A-B: Diamond chart reporting the expression of HGF (A) and c-Met (B) in specimens collected before and after NACT (validation set). The top and bottom of each diamond represent the confidence interval for each group mean. The mean line across the middle of each diamond represents the group mean. Double asterisks indicate a strong statistical significance of the difference (p<0.001, Wilcoxon test). C-E Diamond chart reporting the expression of HGF in specimens (validation set) collected before (C-D) and after (E-F) NACT in cancer cells (C&E) and macrophage CD68+ (D&F). The top and bottom of each diamond represent the confidence interval for each group mean. The mean line across the middle of each diamond represents the group mean.
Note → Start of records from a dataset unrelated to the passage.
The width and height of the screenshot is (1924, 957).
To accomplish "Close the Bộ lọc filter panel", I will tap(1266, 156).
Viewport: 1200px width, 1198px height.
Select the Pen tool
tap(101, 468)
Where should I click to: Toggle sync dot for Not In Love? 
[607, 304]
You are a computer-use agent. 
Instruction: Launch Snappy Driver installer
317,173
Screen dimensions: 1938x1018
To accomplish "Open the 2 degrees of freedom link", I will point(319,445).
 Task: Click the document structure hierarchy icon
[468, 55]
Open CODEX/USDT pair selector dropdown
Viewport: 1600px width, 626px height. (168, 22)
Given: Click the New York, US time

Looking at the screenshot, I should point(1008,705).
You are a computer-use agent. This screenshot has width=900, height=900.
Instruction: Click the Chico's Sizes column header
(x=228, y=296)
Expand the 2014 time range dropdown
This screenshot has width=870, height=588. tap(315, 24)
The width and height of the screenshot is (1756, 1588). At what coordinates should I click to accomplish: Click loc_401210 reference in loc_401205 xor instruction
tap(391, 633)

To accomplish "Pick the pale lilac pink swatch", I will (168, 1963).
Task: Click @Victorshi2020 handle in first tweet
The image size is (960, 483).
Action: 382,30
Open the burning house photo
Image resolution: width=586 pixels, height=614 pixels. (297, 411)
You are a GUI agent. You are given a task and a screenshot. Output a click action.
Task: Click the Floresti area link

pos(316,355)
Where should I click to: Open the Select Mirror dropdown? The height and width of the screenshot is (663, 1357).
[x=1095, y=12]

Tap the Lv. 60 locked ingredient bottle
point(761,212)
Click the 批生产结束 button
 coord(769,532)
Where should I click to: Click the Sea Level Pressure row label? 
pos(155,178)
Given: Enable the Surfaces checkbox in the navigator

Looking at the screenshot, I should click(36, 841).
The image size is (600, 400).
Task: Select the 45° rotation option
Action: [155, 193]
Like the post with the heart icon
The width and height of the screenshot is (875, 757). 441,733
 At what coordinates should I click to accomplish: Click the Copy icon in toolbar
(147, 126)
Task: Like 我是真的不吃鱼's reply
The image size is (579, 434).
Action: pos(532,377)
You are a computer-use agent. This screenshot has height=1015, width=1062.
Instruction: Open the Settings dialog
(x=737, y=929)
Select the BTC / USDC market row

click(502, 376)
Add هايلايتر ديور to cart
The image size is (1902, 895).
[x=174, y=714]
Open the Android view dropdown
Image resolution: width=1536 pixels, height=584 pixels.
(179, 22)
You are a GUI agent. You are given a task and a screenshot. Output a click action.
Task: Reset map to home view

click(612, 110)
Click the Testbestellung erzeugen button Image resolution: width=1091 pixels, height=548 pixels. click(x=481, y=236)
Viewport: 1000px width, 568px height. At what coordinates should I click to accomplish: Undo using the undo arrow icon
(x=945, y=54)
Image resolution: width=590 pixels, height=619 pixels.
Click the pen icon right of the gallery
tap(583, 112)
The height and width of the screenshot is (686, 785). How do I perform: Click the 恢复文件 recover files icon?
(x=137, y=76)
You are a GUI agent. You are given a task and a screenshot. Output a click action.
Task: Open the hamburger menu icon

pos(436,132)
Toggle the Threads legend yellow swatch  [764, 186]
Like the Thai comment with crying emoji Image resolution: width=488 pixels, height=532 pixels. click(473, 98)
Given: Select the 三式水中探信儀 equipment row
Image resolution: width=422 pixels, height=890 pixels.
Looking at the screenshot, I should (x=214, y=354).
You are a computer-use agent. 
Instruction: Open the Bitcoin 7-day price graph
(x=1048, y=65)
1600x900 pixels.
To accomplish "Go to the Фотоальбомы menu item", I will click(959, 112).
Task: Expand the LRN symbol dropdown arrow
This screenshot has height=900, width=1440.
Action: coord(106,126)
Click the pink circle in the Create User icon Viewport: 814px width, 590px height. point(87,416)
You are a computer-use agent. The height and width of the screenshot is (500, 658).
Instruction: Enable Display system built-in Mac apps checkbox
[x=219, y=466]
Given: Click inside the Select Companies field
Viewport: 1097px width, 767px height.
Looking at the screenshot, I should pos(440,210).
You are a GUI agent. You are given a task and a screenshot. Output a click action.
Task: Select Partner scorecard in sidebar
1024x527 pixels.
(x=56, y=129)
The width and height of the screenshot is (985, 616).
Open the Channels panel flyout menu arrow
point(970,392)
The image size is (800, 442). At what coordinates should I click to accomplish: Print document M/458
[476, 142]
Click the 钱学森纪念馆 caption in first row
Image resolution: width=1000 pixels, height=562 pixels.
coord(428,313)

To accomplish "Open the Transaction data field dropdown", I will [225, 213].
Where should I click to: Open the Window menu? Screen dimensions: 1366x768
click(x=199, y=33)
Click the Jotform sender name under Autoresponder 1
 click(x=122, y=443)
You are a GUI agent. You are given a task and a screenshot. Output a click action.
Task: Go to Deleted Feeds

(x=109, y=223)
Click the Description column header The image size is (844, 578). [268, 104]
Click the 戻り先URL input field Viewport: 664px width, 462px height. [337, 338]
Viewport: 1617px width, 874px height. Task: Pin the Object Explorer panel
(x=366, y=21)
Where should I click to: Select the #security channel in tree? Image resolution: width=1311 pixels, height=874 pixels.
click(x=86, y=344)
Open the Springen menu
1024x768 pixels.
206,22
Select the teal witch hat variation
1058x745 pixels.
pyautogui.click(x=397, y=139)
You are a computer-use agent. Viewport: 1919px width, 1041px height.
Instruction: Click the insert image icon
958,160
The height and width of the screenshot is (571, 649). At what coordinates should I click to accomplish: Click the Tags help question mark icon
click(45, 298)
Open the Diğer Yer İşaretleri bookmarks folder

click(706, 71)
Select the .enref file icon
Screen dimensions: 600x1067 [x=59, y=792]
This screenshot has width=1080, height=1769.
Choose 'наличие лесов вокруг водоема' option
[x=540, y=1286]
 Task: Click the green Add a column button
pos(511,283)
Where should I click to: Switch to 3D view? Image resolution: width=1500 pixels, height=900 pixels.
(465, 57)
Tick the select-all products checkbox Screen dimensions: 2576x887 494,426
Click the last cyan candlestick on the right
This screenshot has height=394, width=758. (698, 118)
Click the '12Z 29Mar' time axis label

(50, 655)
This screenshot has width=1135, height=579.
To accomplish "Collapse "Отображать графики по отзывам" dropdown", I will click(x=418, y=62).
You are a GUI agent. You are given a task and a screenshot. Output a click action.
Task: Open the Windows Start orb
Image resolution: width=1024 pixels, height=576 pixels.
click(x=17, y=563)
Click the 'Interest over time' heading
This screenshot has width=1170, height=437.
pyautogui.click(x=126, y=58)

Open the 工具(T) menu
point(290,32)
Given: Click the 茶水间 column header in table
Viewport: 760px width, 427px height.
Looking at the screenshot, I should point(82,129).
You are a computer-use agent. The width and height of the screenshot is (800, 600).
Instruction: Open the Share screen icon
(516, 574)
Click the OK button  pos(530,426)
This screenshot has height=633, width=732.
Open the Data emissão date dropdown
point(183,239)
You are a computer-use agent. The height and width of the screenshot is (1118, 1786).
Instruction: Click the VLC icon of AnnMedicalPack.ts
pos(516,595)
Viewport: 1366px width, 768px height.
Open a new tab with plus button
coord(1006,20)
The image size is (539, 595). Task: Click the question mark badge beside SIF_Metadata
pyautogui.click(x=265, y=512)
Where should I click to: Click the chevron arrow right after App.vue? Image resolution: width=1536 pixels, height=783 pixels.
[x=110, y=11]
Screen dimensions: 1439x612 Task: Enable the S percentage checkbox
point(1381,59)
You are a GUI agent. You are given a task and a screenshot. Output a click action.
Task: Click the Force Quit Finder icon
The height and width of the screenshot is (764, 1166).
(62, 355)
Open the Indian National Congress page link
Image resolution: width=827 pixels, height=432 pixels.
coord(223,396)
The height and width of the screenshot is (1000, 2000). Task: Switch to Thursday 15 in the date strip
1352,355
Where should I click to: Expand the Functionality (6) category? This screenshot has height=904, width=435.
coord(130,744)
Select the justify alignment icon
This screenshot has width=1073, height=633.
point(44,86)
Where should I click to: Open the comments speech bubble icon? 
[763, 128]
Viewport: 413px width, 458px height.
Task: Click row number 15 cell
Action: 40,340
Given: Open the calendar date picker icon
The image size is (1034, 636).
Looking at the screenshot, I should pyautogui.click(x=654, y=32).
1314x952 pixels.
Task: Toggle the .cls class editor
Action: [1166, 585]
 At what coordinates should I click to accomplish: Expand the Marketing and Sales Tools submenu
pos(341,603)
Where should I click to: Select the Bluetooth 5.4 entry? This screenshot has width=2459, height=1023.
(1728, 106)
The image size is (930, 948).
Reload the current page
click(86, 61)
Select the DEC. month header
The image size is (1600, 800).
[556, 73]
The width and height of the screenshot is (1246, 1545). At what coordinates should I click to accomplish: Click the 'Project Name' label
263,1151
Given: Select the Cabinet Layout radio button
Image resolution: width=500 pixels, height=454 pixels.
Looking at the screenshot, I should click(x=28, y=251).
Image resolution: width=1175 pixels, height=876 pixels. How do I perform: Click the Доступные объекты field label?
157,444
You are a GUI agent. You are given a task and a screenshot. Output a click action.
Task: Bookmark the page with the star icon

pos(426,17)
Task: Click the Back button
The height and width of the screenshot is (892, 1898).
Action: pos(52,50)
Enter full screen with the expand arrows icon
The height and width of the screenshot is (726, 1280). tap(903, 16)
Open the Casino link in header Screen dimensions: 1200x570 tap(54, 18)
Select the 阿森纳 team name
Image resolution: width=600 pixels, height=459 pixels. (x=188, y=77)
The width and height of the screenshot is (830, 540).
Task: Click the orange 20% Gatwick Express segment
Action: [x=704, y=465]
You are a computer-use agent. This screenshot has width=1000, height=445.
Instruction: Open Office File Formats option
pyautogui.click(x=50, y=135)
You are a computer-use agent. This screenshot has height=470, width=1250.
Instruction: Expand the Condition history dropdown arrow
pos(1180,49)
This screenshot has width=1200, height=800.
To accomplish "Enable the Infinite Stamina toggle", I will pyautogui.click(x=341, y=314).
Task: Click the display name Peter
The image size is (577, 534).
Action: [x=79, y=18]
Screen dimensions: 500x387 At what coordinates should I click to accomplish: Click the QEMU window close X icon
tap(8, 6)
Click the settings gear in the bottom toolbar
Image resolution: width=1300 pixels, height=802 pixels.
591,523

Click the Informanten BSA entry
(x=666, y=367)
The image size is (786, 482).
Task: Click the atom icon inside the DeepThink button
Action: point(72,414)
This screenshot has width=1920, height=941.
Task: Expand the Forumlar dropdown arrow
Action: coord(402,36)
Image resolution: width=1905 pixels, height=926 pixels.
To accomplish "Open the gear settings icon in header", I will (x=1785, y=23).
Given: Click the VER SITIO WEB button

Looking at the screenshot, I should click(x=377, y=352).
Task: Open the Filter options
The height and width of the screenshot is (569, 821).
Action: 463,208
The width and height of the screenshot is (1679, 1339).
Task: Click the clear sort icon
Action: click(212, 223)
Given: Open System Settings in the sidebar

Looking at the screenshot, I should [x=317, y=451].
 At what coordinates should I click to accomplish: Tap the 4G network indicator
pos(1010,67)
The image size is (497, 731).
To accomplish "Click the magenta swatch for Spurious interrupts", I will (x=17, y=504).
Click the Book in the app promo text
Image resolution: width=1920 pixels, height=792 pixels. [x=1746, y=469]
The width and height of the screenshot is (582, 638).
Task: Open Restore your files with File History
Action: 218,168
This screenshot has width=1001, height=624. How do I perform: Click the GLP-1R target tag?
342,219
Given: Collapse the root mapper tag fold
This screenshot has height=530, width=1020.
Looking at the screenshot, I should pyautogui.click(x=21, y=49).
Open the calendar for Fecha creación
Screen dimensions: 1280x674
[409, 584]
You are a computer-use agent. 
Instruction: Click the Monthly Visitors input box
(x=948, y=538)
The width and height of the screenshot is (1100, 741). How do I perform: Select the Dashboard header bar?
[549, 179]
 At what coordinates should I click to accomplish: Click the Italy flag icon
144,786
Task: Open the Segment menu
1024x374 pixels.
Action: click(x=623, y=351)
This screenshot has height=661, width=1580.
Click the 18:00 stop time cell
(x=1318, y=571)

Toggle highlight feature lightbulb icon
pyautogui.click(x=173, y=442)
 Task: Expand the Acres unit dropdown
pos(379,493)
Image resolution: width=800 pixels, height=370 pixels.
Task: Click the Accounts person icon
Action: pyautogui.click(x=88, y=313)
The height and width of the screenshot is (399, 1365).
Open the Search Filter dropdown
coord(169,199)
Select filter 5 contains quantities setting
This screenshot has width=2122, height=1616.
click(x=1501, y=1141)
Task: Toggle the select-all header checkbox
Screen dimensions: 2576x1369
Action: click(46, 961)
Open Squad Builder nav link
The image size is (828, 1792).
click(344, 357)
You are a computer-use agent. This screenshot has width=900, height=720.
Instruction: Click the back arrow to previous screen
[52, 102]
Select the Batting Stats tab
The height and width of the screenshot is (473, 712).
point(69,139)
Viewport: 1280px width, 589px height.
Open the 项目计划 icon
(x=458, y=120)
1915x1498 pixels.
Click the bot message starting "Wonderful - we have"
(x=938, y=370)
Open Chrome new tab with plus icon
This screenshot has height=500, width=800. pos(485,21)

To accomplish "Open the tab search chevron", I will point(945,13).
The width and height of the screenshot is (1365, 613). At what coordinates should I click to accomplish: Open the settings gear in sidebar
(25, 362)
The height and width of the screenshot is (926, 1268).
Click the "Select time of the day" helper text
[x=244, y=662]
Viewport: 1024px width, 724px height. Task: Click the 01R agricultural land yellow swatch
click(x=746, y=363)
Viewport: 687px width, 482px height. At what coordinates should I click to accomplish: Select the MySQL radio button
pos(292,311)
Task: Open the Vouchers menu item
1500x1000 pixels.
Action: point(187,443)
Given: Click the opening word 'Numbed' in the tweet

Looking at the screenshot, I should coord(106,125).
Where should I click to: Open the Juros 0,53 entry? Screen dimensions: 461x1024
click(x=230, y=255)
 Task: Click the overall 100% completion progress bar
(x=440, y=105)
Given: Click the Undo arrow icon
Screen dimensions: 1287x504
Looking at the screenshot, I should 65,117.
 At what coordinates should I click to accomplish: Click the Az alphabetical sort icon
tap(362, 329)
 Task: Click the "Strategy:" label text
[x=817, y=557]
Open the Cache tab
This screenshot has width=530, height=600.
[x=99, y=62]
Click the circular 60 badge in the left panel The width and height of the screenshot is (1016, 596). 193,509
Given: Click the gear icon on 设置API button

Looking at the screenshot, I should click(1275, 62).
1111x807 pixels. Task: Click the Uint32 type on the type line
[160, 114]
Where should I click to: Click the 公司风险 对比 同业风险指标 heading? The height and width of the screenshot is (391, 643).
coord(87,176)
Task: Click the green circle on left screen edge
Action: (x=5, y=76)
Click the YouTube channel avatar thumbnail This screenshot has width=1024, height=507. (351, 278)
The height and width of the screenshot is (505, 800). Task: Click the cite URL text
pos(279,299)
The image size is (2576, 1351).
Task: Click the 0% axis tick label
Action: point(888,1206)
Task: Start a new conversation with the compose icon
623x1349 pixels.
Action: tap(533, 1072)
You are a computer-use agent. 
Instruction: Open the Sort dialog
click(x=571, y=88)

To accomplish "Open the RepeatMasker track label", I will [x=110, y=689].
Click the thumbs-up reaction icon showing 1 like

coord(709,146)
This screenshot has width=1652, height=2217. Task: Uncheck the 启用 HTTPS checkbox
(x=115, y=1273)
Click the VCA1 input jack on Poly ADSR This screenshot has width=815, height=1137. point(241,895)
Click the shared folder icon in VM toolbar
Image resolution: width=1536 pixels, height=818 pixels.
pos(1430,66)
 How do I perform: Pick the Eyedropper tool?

Double asterisks indicate a strong statistical significance of the difference (p<0.001, Wilcoxon test). Single asterisk indicates significant difference at a p value <0.05.

Fig. 6

A-D Diamond chart depicting the expression of c-Met in specimens (validation set) collected before (A-C) and after (B-D) NACT in cancer cells (A-C) and stromal cells which are vimentin+ (B-D). The top and bottom of each diamond represent the confidence interval for each group mean. The mean line across the middle of each diamond represents the group mean. Double asterisks indicate a strong statistical significance of the difference (p<0.001, Wilcoxon test). E: diamond chart depicting the PFI (y-axis) across four groups (double positive, double negative for HGF/c-Met, single positive for HGF or c-Met). Double asterisks indicate a strong statistical significance of the difference (p<0.001, Wilcoxon test, double positive vs. double negative).